Directed by Regina King
Written by Kemp Powers
One Night in Miami is symbolic and timely for a number of reasons. With the recent protests surrounding Black Lives Matter in the aftermath of the killing of George Floyd in Minneapolis at the hands of police in the summer of 2020, and the #MeToo movement that has been ongoing for the last few years, a female directed film about four African American luminaries from the first Civil Rights movement in the 1960s may seem timely, but in fact it’s been a very long time coming. Regina King, whose long, successful career has hit a second gear after winning the Academy Award for If Beale Street Could Talk, gets the opportunity to direct for the first time, and she comes onto the scene with a bang with a film that shows touches of polish and experience that likely comes from her years of experience in the industry and having a message, and finally getting a voice to express it.
The titular One Night in Miami comes after Cassius Clay (Eli Goree) defeats Sonny Liston for the heavyweight boxing title. In celebration, he has decided to go back to Hampton House where his friend, mentor and brother Malcolm X (Kingsley Ben-Adir) is staying. Joining them to celebrate are fellow African American superstars singer Sam Cooke (Leslie Odom Jr.) and footballer Jim Brown (Aldis Hodge). Perhaps not the happening, raging party you might expect after a career defining victory, the small get together forces the quartet to grapple with the current social climate and the responsibility of the men in the room to use their platform to push for social change in a time where their white fans will certainly chastise them for doing so.
As far as debut films goes, One Night in Miami is not particularly flashy in terms of filmmaking technique, but as with her on screen presence in her career, Regina King manages to bring a grace and deft handling of the characters and themes throughout. Such a single setting film lends itself to a lack of cinematic appeal, but King in conjunction with Kemp Powers, who adapts his own play, manage to create enough change of setting and interesting dynamics throughout that it never feels stale or static. The discussion is ever evolving, with characters in and out of the room, and in and out of the important discussions being held. For what amounts to four guys talking in a room, the two hour runtime manages to fly by, which is no small feat.
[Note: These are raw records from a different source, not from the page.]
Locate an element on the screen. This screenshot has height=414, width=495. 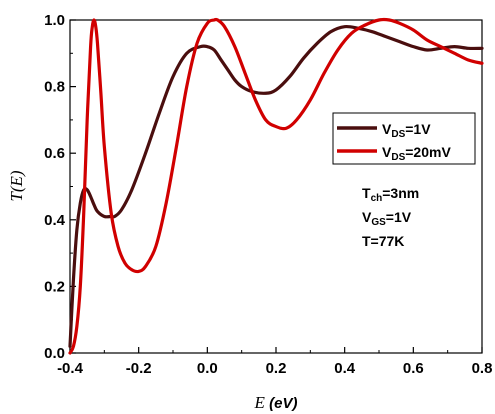
y-tick-label: 0.8 is located at coordinates (54, 88).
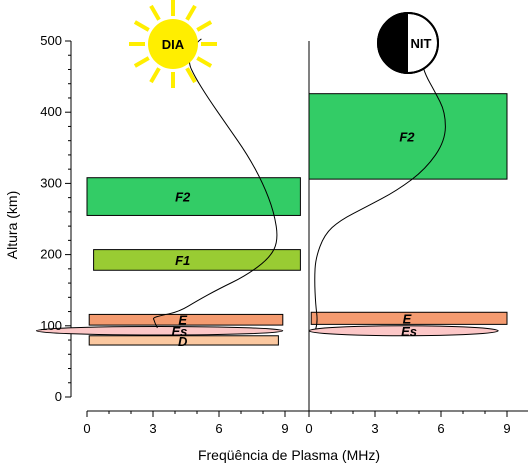 The width and height of the screenshot is (532, 465). I want to click on layer-f1-label: F1, so click(182, 260).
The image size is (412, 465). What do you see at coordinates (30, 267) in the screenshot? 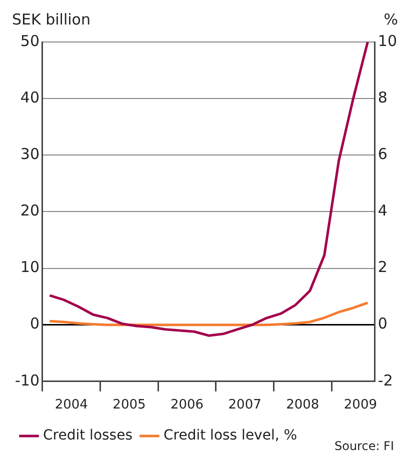
I see `y-tick-label: 10` at bounding box center [30, 267].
The charisma of the ensemble, and variety of performances really helps keep the film moving and entertaining throughout. The cast is largely unknown to me. Leslie Odom Jr., known for his role in the smash Broadway hit Hamilton is likely the most noteworthy, but it was Kingsley Ben-Adir as Malcolm X who really shines above the rest here. The dynamic is essential between the group and Ben-Adir works as the glue. Eli Goree also turns in a phenomenal performance which may be better described as a really tremendous imitation of Muhammad Ali than a masterclass in acting, but nonetheless it is extremely effective and definitely entertaining. The ensemble deliver on the verve and passion necessary to make a film like this work.
Mileage may vary on this film in how effective you find it. I myself struggled from time to time, but the highs of the film make it something I would easily recommend. It doesn’t seem particularly exciting, but the conversations and debates are full of energy and are effectively thought provoking. The cache of emotion that King manages to store up throughout the film, really come to an emotionally charged rendition of Cooke’s “A Change Is Gonna Come”. Anyone with a knowledge of Cooke and his career might have seen it coming, but as a massive Cooke fan myself, I was still incredibly moved by the moment, bringing to a head everything the film tackled. It’s not just about using his platform to give his people a voice, to be heard. It’s not just about joining the movement itself. From an inward reflection, he is finally able to grapple with his own position in history, both as a black man in America and as participant of history. We are all participants in our own time in history. How will we grapple with our own participation?